FREDDY SHEPHERD’S luxurious former home will be turned into a children’s care facility – despite neighbours’ fears over anti-social behaviour.

Plans to turn the mansion, where the ex-Newcastle United co-owner lived before taking over the football club, into a care home to support some of the city’s most vulnerable youngsters were approved by council bosses. The Action for Children charity now has planning permission to begin its transformation of the Westacre Gardens home, in Fenham, Newcastle, which civic centre bosses say will help to keep children close to their friends and family rather than being forced out of the area.

Newcastle City Council’s planning committee was unanimous in its support for the project, in spite of a string of objections from neighbours. Councillors heard that the development would have a “hugely negative impact” on neighbours’ privacy, as well as causing parking problems in the street.

Cllr John Stokel-Walker said he had a “number of misgivings” about the project, particularly around the feared rise in anti-social behaviour. He said: “The problem we have is that we don’t know the background of these young people.
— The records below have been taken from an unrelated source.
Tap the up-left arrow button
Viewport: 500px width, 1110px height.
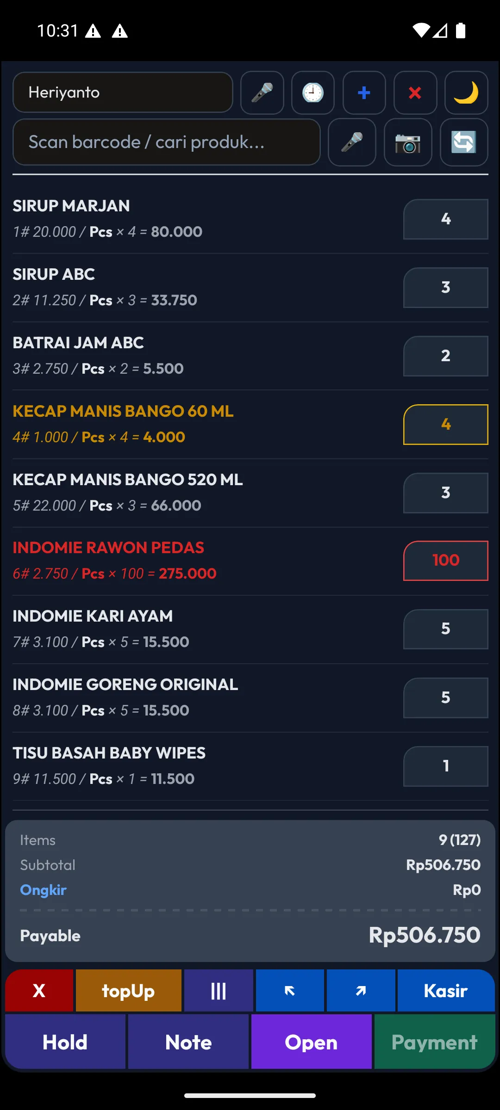coord(290,991)
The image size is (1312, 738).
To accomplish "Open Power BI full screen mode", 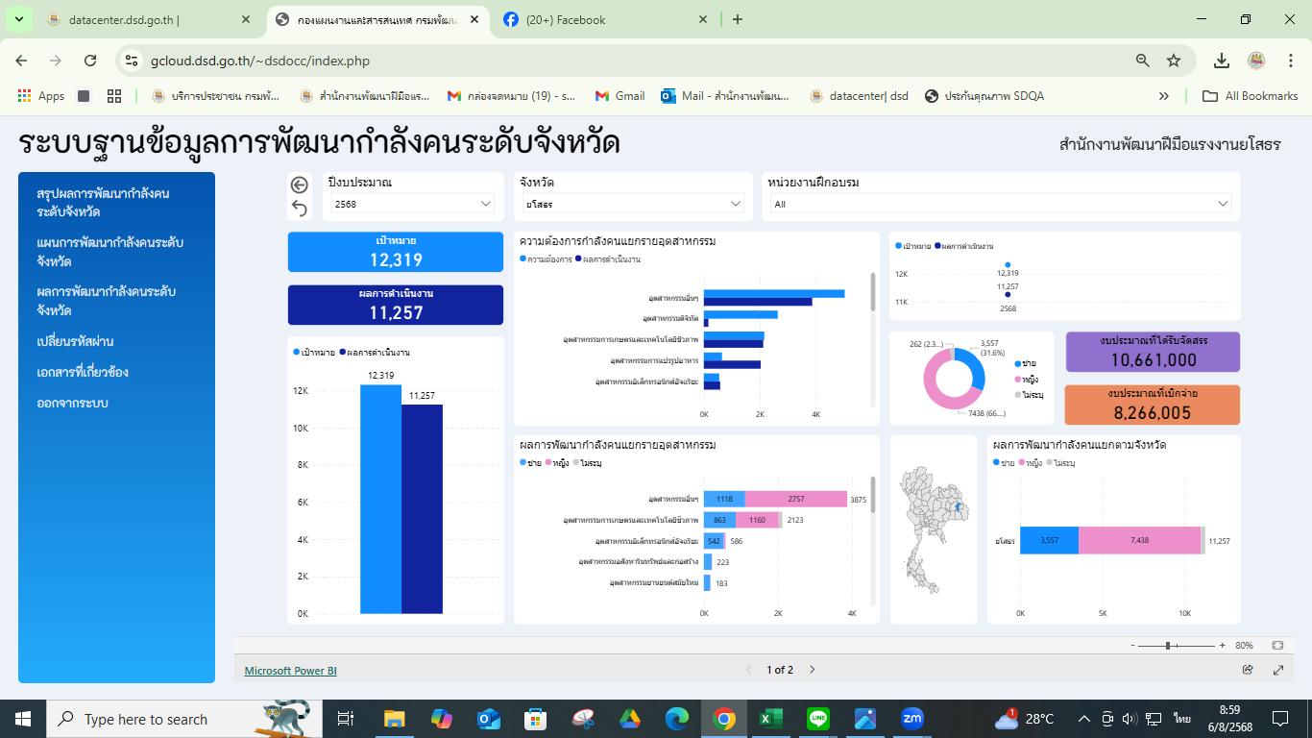I will pos(1278,670).
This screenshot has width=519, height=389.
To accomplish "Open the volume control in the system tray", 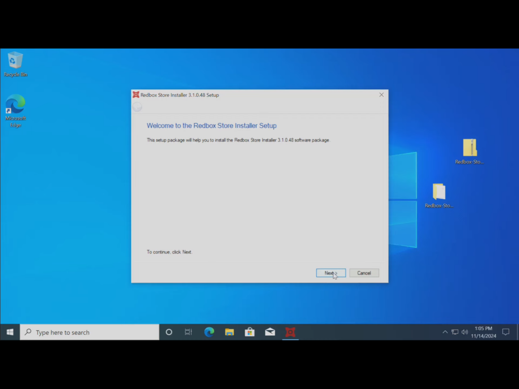I will (465, 332).
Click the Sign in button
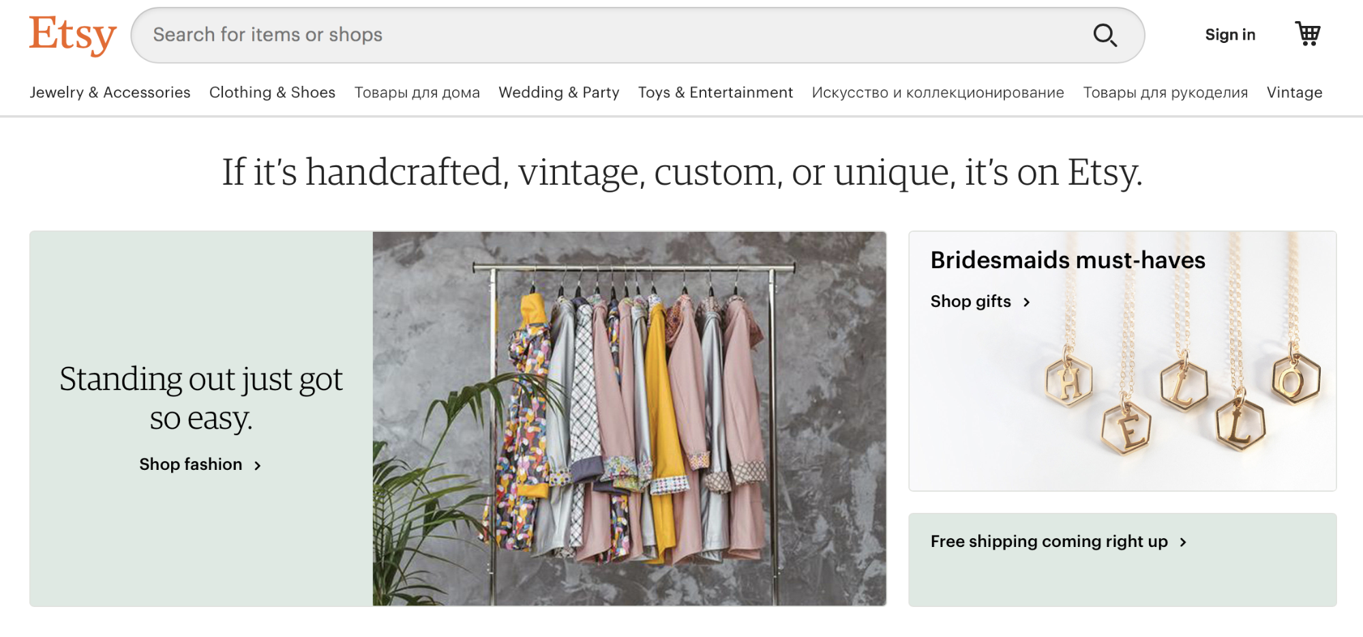 pyautogui.click(x=1229, y=35)
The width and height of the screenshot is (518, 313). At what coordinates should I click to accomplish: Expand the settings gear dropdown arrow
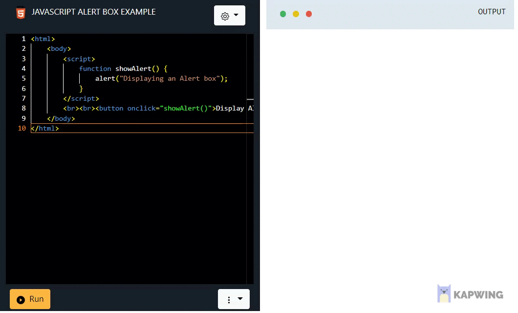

It may be that if they have such troubled backgrounds they may be more susceptible to anti-social behaviour than a normal household.”

Kath Lawless, the local authority’s assistant director of planning, replied that Northumbria Police had raised no objection to the plans and that the risk of anti-social behaviour would effectively be the same as any normal family home where there might be “unruly children”. Cllr Paula Holland added: “As a local authority we have a duty of care to place these children in the best environment we possibly can. Yes, they might have issues, lots of children do. But it will be managed in a very professional environment."

Mr Shepherd, who died in 2017, sold the property in 1979 and it went back on the market last year priced at just short of £400,000.